Can she be served foods that are sealed and opened only in her presence? Sometimes that helps people with fear of their food. The same thing goes for medications. Sometimes patients will take medications that are individually packaged and opened in front of them while they won't take meds from a med cup.

You aren't going to change what she's thinking by talking to her about it. She's truly scared. I think it could be partly mental illness and partly worry about giving up power as she faces the reality of her illness and its future. She probably knows her prognosis isn't good and is trying to maintain some control over her environment, so she asks for things that are unreasonable to those who care for her. They are reasonable to her. Couple the need for some control with disturbed thinking and you have a tangled web.

Can she communicate with you and talk about what's going on? Maybe she'd be willing to make some compromises, such as "Mary, I'll fold your sheet as you like but won't wrap you in towels.

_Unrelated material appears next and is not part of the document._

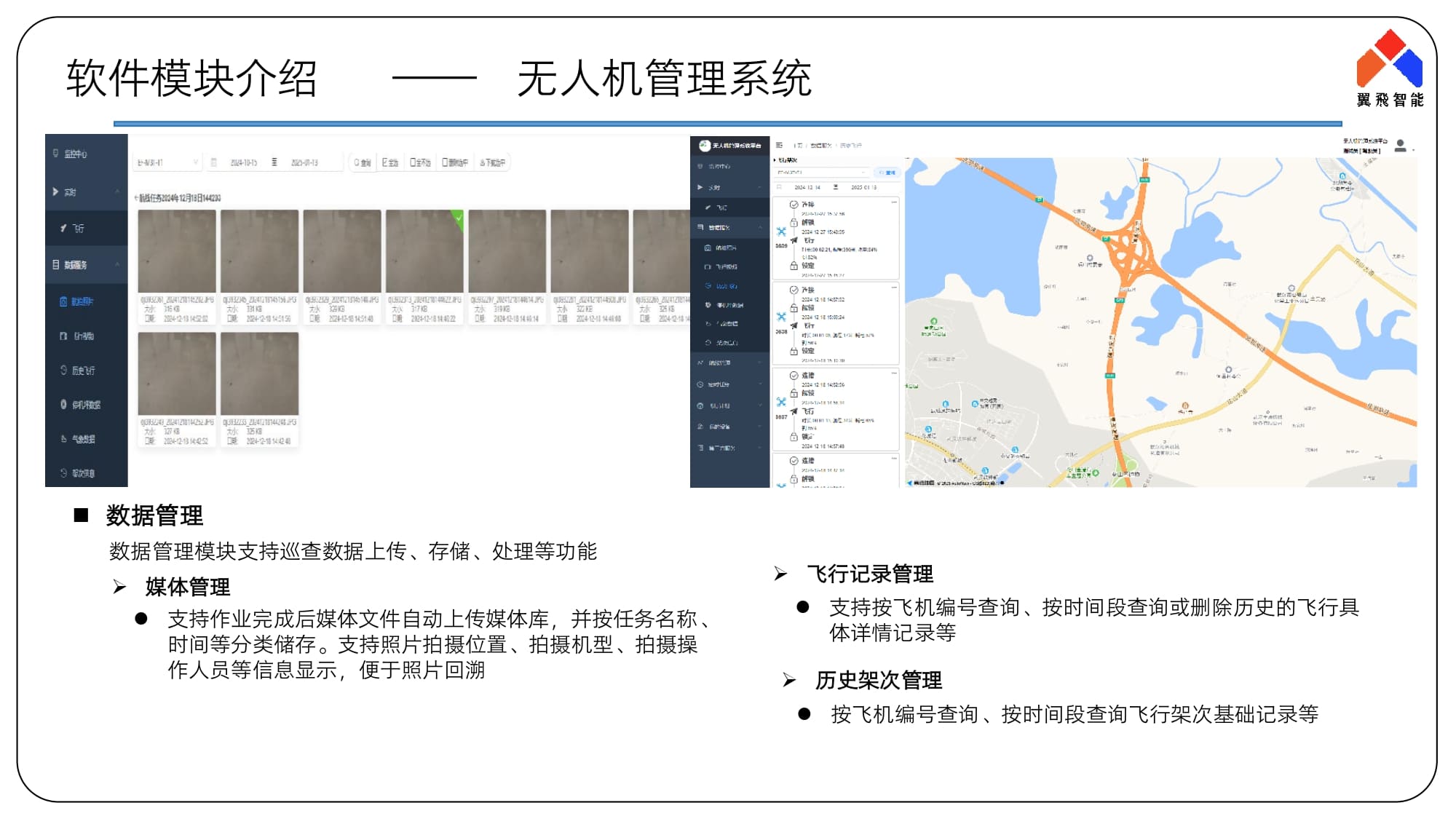Click the 监控中心 icon in left sidebar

The towels could get tangled up and be very uncomfortable." Maybe you could put towels under her head and limbs instead of wrapping them around her? Before meals arrive, ask what she wants, and tell her there's just not enough time to send things back and get new things all the time. Give her input into what happens to her, but remind her you only have so much time to care for everyone. Let her keep some power. Ask her what's most important for you to do to help her each shift, while letting her know you want to help her but can't do everything. She might surprise you and be reasonable if she feels she has more control.

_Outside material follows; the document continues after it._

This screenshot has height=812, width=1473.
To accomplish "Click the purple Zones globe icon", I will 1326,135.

Don't argue with her delusions. That won't help a bit. They are very real to her. Imagine how terrifying it would be if you thought radiation was going to get you? Imagine how terrifying it would be to be progressively losing the function of your body, along with having a whole lot of pain related to it. Maybe she needs someone to talk to, about her concerns. Is there a counselor who can visit patients, just to talk, and not to be all medical?

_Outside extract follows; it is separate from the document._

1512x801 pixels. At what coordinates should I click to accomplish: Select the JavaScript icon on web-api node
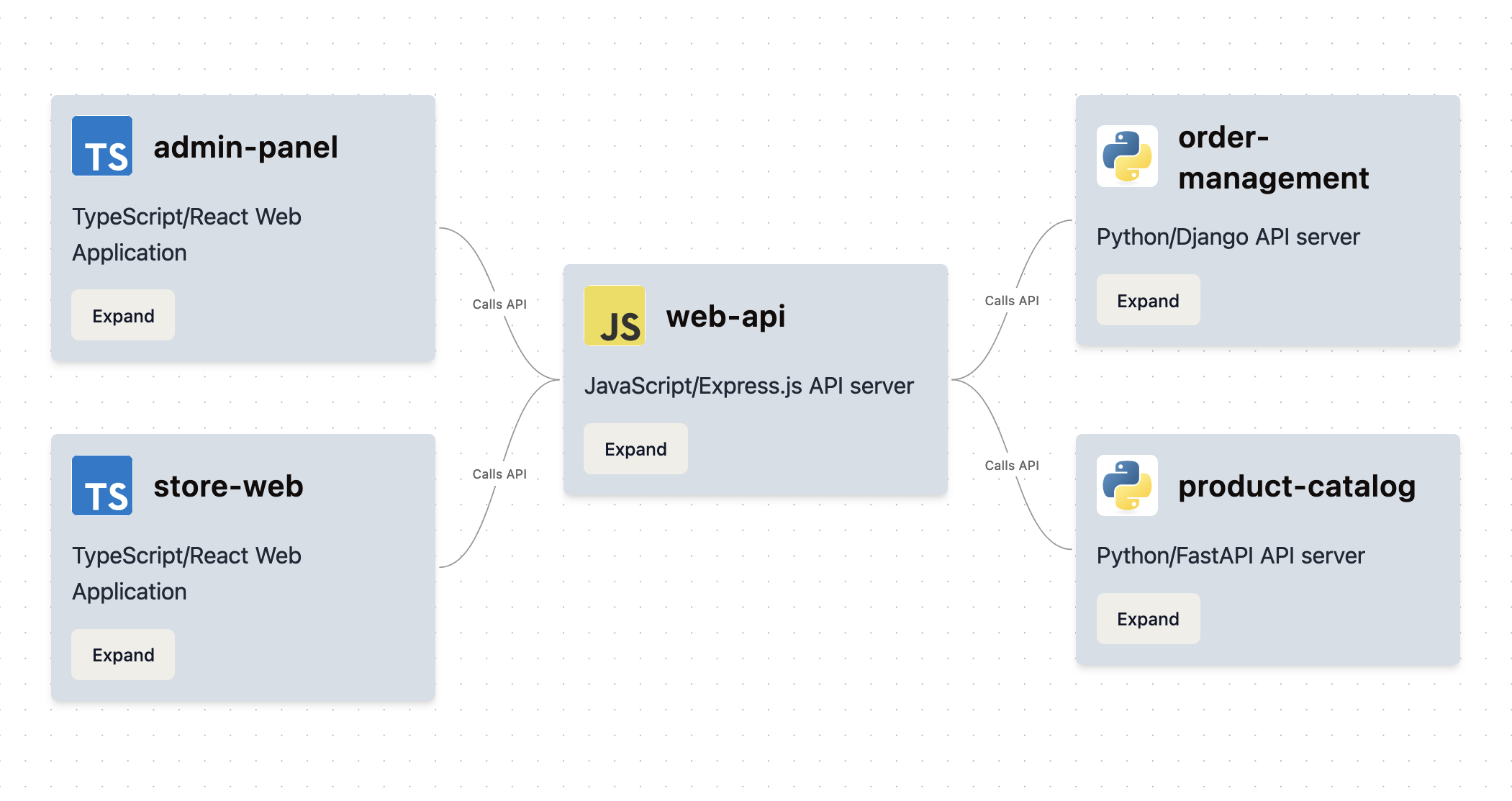point(615,316)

Thanks Whispera. She doesn't refuse all meds, but she is very aware/particular about what she will take. Psych meds are out of the question. She won't take anything unfamiliar.

Even if something is sealed she will still insist it has been tampered with. We never open things unnecessarily.

I think you have some great points about 'give a little, take a little'... it's just so frustrating not having a team approach. Everyone seems to have a different idea about how to treat her and the nurse managers are disengaged. There is no consistency!

Thanks for the feedback!

Specializes in psych, addictions, hospice, education.

In your spare time (I know, that's a ridiculous concept), observe her as she interacts with others. Try to think about how she's behaving when she's with you and what the reasons for the behavior might be. Keep your emotions out of it, because they'll cloud what you're thinking. Try to detach as you observe, but keep your mind open to possibilities. Consider what you see her do and say. Maybe you can get to the root of her behavior.

Thanks Whispera. I will. She acts the same way with all staff, but does much better with other residents. I definitely think the feeling of loss of control is a big issue here. The problem is, when I try to act collaborately with her, give her more choices, etc. she only gives me snarky, sarcastic responses. Again, I think if everybody was on board with the same careplan we'd have much more progress.

Specializes in psych, addictions, hospice, education.

...then get 'em on board! That might mean you have to develop a care plan and have some sort of meeting with everyone to talk about it. It could be no one wants to have the same care plan because it's complicated to get it done and no one wants to do it herself...

Your patient needs someone to advocate for her, to do for her what she can't do for herself...

I'd love to do this but I'd definitely be stepping on toes. I am an LPN and only work 2 shifts/week. It's a large government facility with about 2 dozen full time nurses on our unit including a nurse supervisor and patient care cooridinator. It is the RNs who work full-time days who are supposed to be creating the care plans. I will however reiterate that I think we need to address this issue with a thorough care plan.